To show that he was actively seeking employment, Claimant had to show that he engaged in a good-faith job search. Mason v. Workers’ Compensation Appeal Board (Joy Mining Machinery and AIG Claim Services), 944 A.2d 827 (Pa. Cmwlth.2008). The duty of “good-faith” has been defined as “[hjonesty in fact in the conduct or transaction concerned.” Somers v. Somers, 418 Pa.Super. 131, 613 A.2d 1211, 1213 (1992). To show “good-faith” then, a claimant has to show that he has honestly undertaken efforts where an employer knows that he is seeking employment.
Under this standard, a claimant always has the burden to show that the workforce injury forced him or her not to seek employment — that burden is never placed on employer.
In this case, once Claimant left her light-duty job — which, in itself, should have informed her that she could work and what type of work she could perform— there was no “brief lapse of time” in which she had to look for a job. Claimant had, at a minimum, three years to look for a job from the time she retired. In fact, Claimant’s testimony before the WCJ reveals that she was not interested in looking for work since she received her pension:
Q. Even though a doctor may not have told you through the last six or seven years that you were released to go to work, you still haven’t gone to look for work on your own in some capacity where you think you could work; is that right?

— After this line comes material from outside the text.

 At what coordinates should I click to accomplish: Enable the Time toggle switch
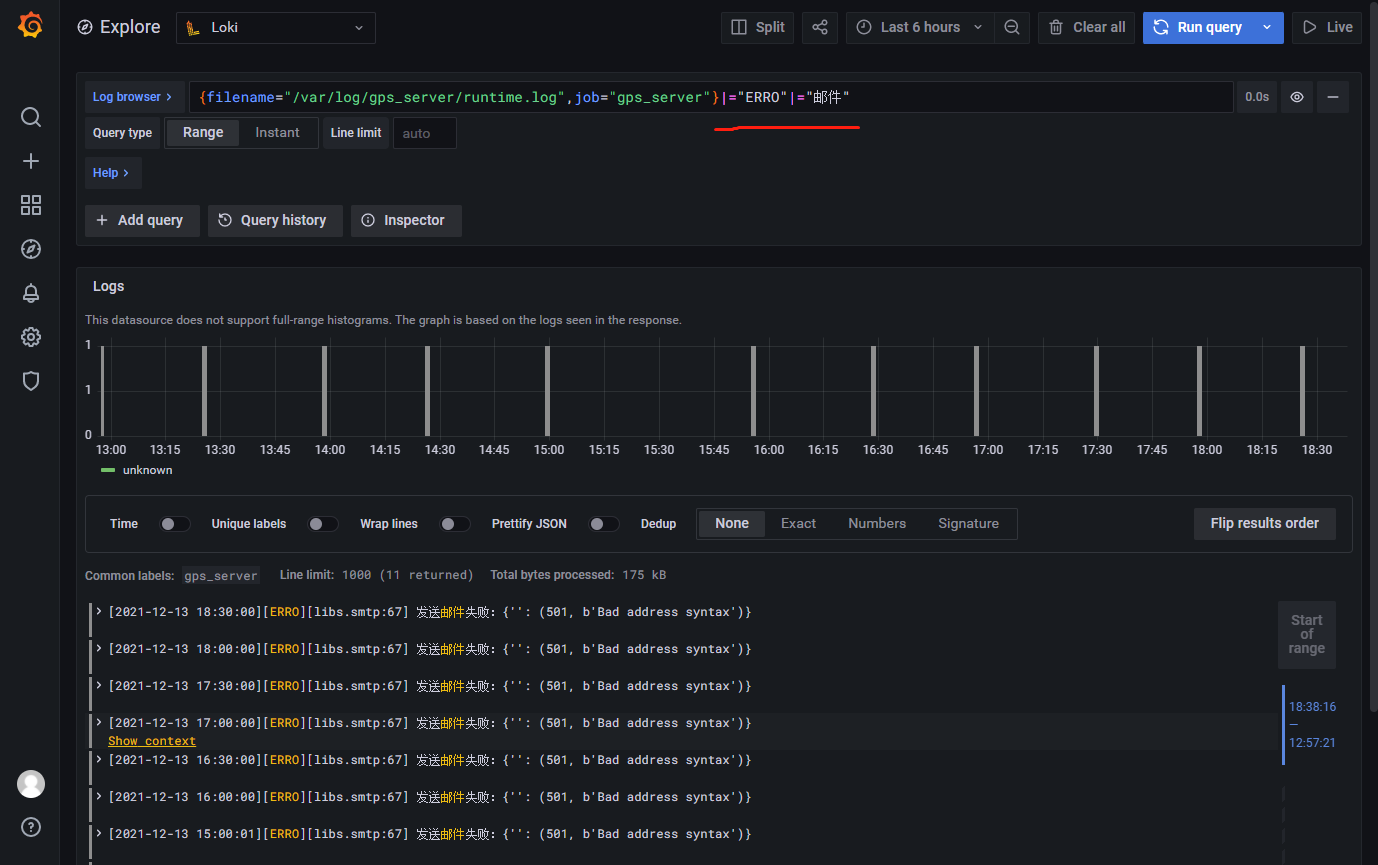(x=175, y=524)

A. That’s correct, I haven’t.
(Reproduced Record at 72a.) She also admitted that the only reason she went to the job center was because she received *1141Employer’s petition. This is not the good faith search required.
Because Hensal placed the burden on Claimant to pursue a job hunt once she retired unless she established before the WCJ that her medical condition prevented her from seeking work, I would reverse the Board.
President Judge LEADBETTER joins in this dissenting opinion.

. A disability pension is awarded to Pittsburgh police officers if the work-related injury "disables him or her from performing the duties of his or her position or office." Section 4 of the Second Class City Code, Act of May 28, 1915, P.L. 596, as amended, 53 P.S. § 23564(a).